Board member Shontel Lewis, who has unsuccessfully pushed for RTD to give its drivers bonus pay during the pandemic, said the mere possibility of furloughs is disappointing.
“It actually makes me quite emotional to think that we'd have operators work six days a week for years and now we're talking about furloughing folks,” she said.
RTD’s $232 million in federal CARES act funding prevented worse cuts and has delayed others. But that lifeline carries its own complications. RTD must bill the federal government and wait for reimbursement. And in a May 5 letter, Gov. Jared Polis pointed to that influx of funds when he asked RTD to cooperate with his office and the legislature to establish an independent oversight body.
“To further build confidence and trust in our public institution, we must ensure that we are transparent and accountable to our constituents,” Polis wrote.
State Sen. Faith Winter, chair of the Senate Transportation and Energy Committee, said she and Rep. Matt Gray will soon introduce a bill that would establish an accountability committee that would look over RTD’s finances, its workforce issues, and how it serves disabled and low-income riders.
“We still think accountability is exceptionally important for RTD,” Winter said in an interview.
Before the pandemic, Republican Sen. Jack Tate of Centennial had put forward a more sprawling bill with bi-partisan sponsorship to increase oversight of the transit agency. In its most recent form, it would have forced the RTD board to vote on all paratransit service changes, allowed paratransit riders to also access RTD’s low-income discount, and forced RTD to post its check register online.
That bill was postponed indefinitely Tuesday, effectively killing it. Democratic leadership said last week they didn’t think it was a priority in light of the pandemic, said Tate.
“Of course I disagree,” Tate wrote in an email. “My sense is that protecting our civil liberties, ensuring transparency in government, and providing essential transit services is even more important in times of crisis like we have with this pandemic. COVID-19 has a disproportionate impact on low-income Coloradans and Coloradans with disabilities - two major constituent groups of RTD's services.”
Tate said he only learned of Winter’s bill when a reporter asked him to comment on it.
“I was stunned to learn that a replacement bill had been drafted in secret,” Tate wrote.

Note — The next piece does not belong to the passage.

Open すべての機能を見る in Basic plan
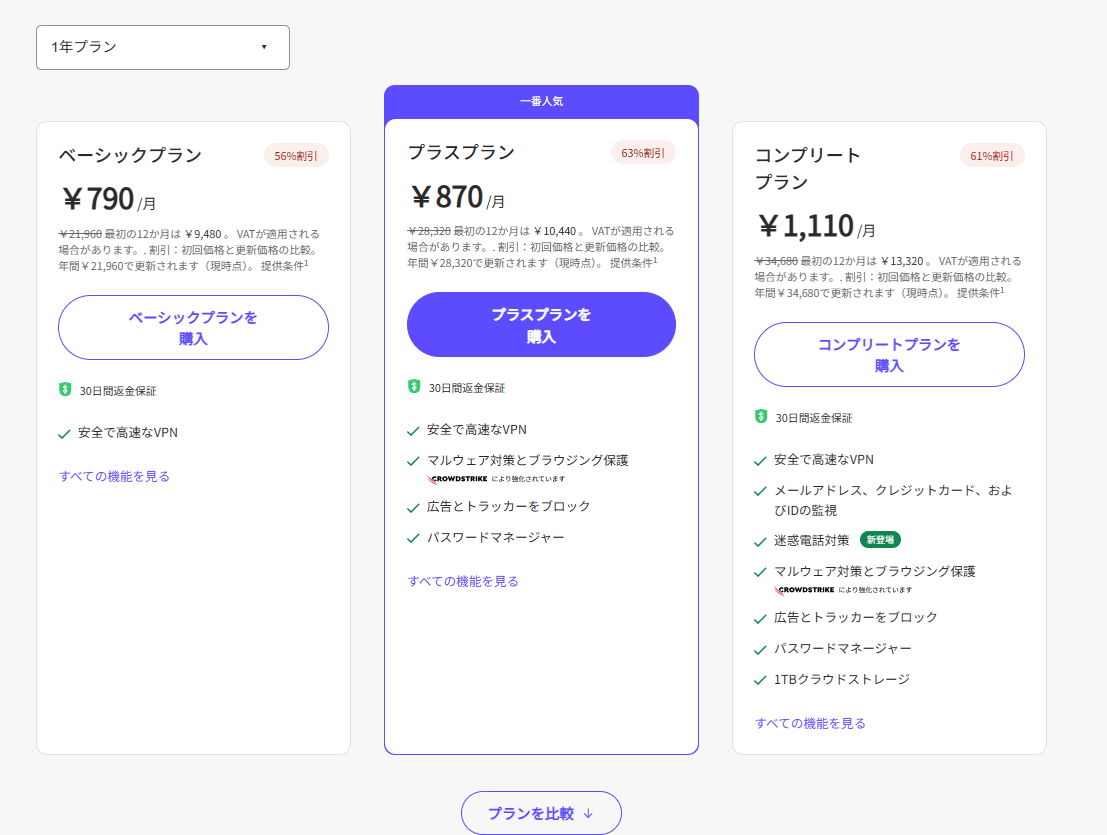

RTD’s leaders say they look forward to a “constructive and open dialogue” with lawmakers. In a response to Polis, Ballard and RTD’s Board Chair Angie Rivera-Malpiede proposed a committee of community individuals with relevant experience, legislators and RTD board members.
“We believe we can create an independent committee that will give you and the legislature the oversight you want without legislation, to save time and effort in a difficult legislative session,” they wrote. “Either way, we will continue to work collaboratively with leadership to develop a process that moves the agency forward.”